Since I came across Paul Buccheit’s “Serendipity Finds You“ blog post yesterday, it has been difficult to stop thinking about it. It’s a great read, so definitely go check it out. Go ahead, I’ll wait. While you are at it, read through the Hacker News comments on the article, they are just as enlightening as the article itself.

For those of you that don’t know, Paul is an engineer at Facebook, and has had extraordinary success in his relatively young career. As one of the early employees at Google, he was in at the ground floor of one of the most successful companies of the last decade, and he was one of the reasons for their ginormous success. It almost seems unreal when you hear that one single person came up with GMail, AdSense (Google’s primary source of revenue), and their famous “Don’t be evil” motto. That is quite a trifecta. Paul eventually left Google to co-found Friendfeed, which was acquired by Facebook.

You’d probably say Paul has been lucky in his career, and he may agree with you to an extent. However, there are various interpretations of what defines “luck”. Crediting his success to mere random chance discredits Paul’s knack for putting himself in fortunate positions. Some peoples’ version of “luck” is when opportunity meets preparation, and they pounce.

I’m not even going to try to compare my career to Paul’s here, they’re on completely different levels. But what I will say is that in my mind I have achieved a level of success in my career that I am happy with, so far.
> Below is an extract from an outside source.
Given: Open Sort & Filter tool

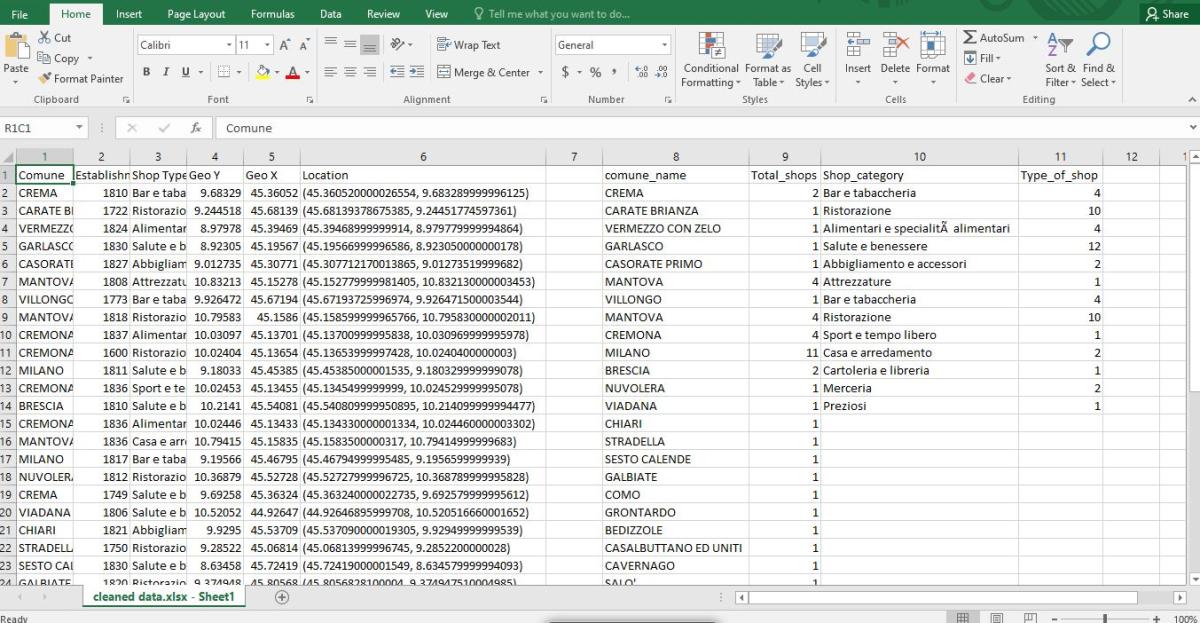Looking at the screenshot, I should [1060, 60].
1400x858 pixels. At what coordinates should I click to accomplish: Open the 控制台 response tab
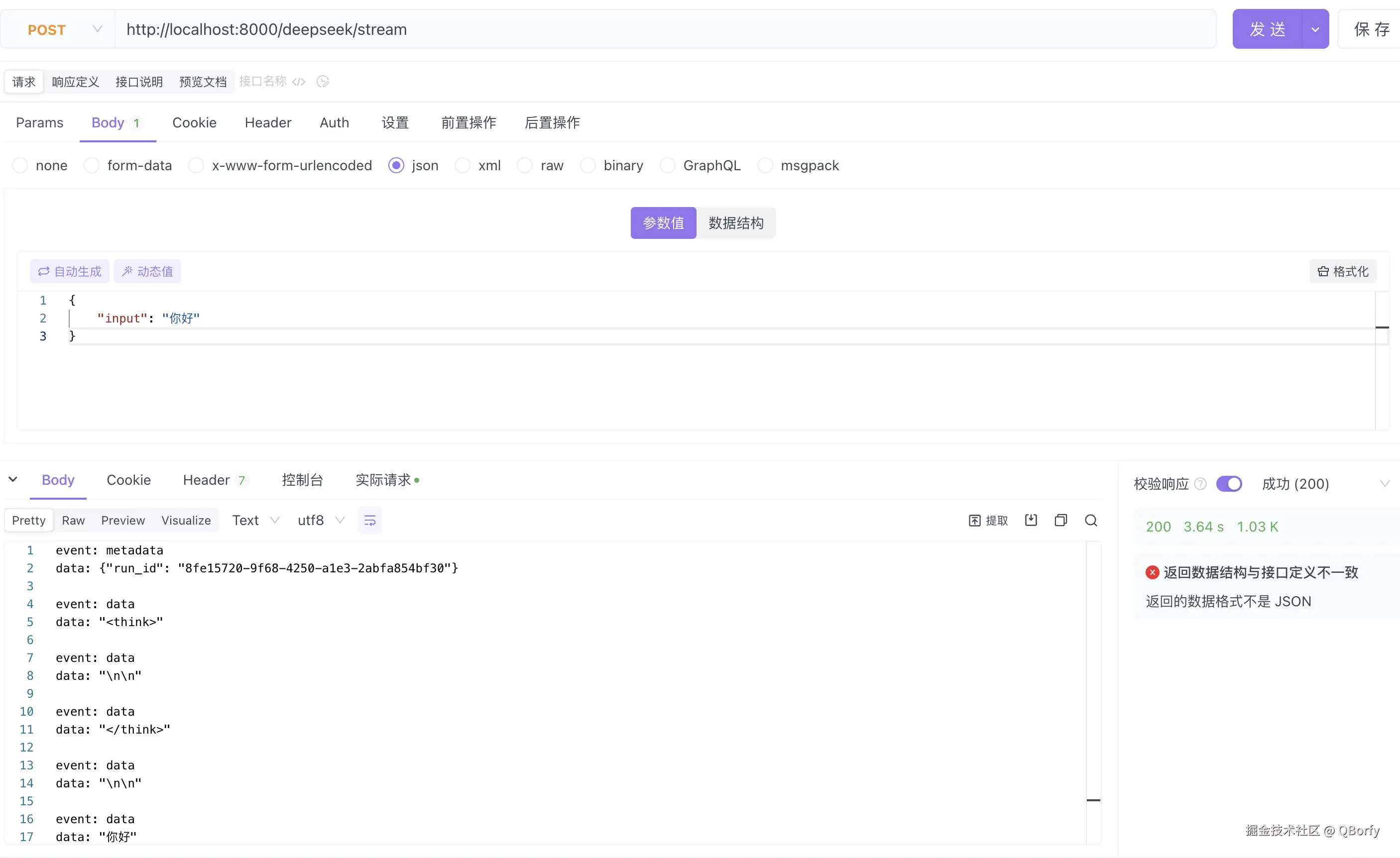tap(302, 480)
When I look back at what brought me to my current position, it has been a series of events that separately, seem pretty random. In reality though, they are all woven together by a continued pursuit towards things in life that I am passionate about. One, leading to the next, leading to the next, leading…

  1. I started playing soccer at the age of 5 and didn’t slow down until 10 years later, so soccer is something that I loved growing up. (Thanks for your encouragement Mom & Dad)
  2. That interest in soccer turned me into a rabid Kansas City Wizards fan and a member of their supporters group. (Thanks for your passion Sam)
  3. As a side-project we created a non-profit advocacy organization, Heart of America Soccer Foundation. We needed a website, so I volunteered my time to create one. The result of that was the website, and that was first website that really demonstrated my skills as a web developer. (Thanks for your help Chad)
  4. When I interviewed for my first programming job out of school, I had just completed the website, and was able to use that as evidence that I knew how to webdev. That evidence was key to me being hired. (Thanks for your confidence Hillary)
  5. Fast forward a few years, a friend of mine from the Wizards games became a web designer and we occasionally did freelance work together. One client we did work for eventually hired me as the lead developer for his new company because of my experience in the startup world. (Thanks for your entrepreneurial spirit Jeff)
  6. It was at that startup where I convinced my boss that sending me to Zendcon ‘08 would be well worth the expense. He agreed, so off I went. (Thanks for your generosity Fred)
  7. That just so happened to be the weekend of Yahoo! Open Hackday ‘08. It was at that hackday on the Y! campus where I met the recruiter who eventually got me into the interview process and hired. More details @ Return to Sunnyvale. (Thanks for the opportunity Shawn)

So, this all began with a 5 year old chasing a ball around a soccer field? Well, that is certainly one interpretation.

Often times in life, you might not know what awaits you at the end of a journey. But as long as the roads are leading to fun & challenging adventures, you are doing something right. Keep doing it, and do more of it when you can. We are naturally driven towards what we seek, even unconsciously. If you seek nothing, you’ll find nothing. Serendipity is everywhere, so maximize your chances of finding it.